詩や小説も同様で、描写・情景・心情・世界観。人はそれぞれに異なった受け取り方をし、時には言葉で表現できなかった影の部分を読み取る場合もある。
つまり、感情や感性によって受け取り方が変わって来るのです。
考えたいことは、受け取り方に違いがある商品・サービスをどのように表現すれば「語られるもの」になるのかです。
人はそれぞれ自らの解釈・理解を持ち、自信の言葉で伝え語る商品・サービスはどのようにデザインしていくのか。
ひとつの答えとして言えること、それは、人は「価値」を認識し、自身の関わりを合わせたとき語りはじめるのです。「語り」によって「伝わる」のです。それは、単なる「消費」をはるかに超えて「豊かさ」と「満足感」を有することになるのです。
コンテクストとは「文脈」を意味します。細かな感情を読み取り、もっと細かいもの価値を創造する。均一化によって落とされたものを丁寧に拾い上げていく。小さな文脈を紡いぎ、新たな「表現」「言葉」としてアプローチしていく。それこそが、コンテクストデザインに他ならないのです。

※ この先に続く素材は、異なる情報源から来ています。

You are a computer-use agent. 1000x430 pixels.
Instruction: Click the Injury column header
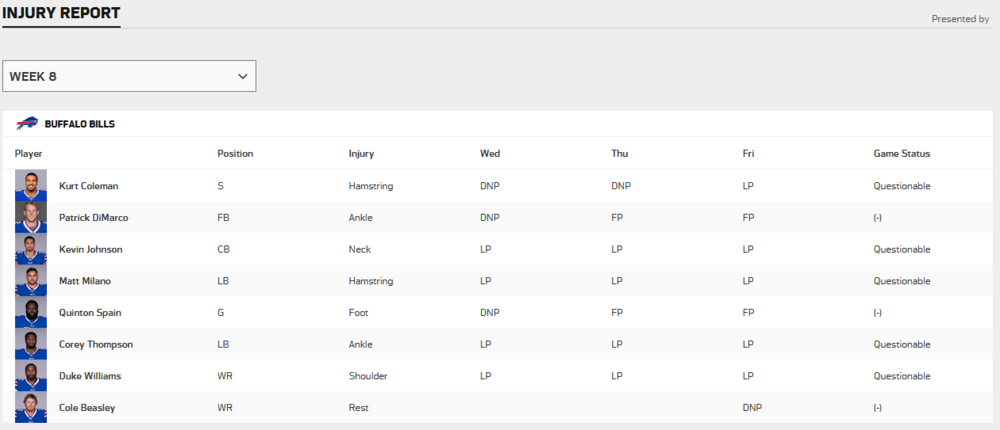click(361, 154)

情報発信側である店舗や企業は大量生産を背景に成長してきました。
マーケティング手法に沿って特定の使い手を想定し、特定の問題を解決してきたのです。例えば、体型・環境・趣味・嗜好これらのセグメントをターゲットとして新たな市場としてきたのです。
現代アプローチの手法は、適した使用者に、正しい使用方法で、最適な価値を提供することが目的としてます。そのため、言語・画像・映像を明確に伝えてきました。「正確」に伝え「正しく」使用してもうることが、アプローチ上の「本質」あるいは「価値」とされてきたのです。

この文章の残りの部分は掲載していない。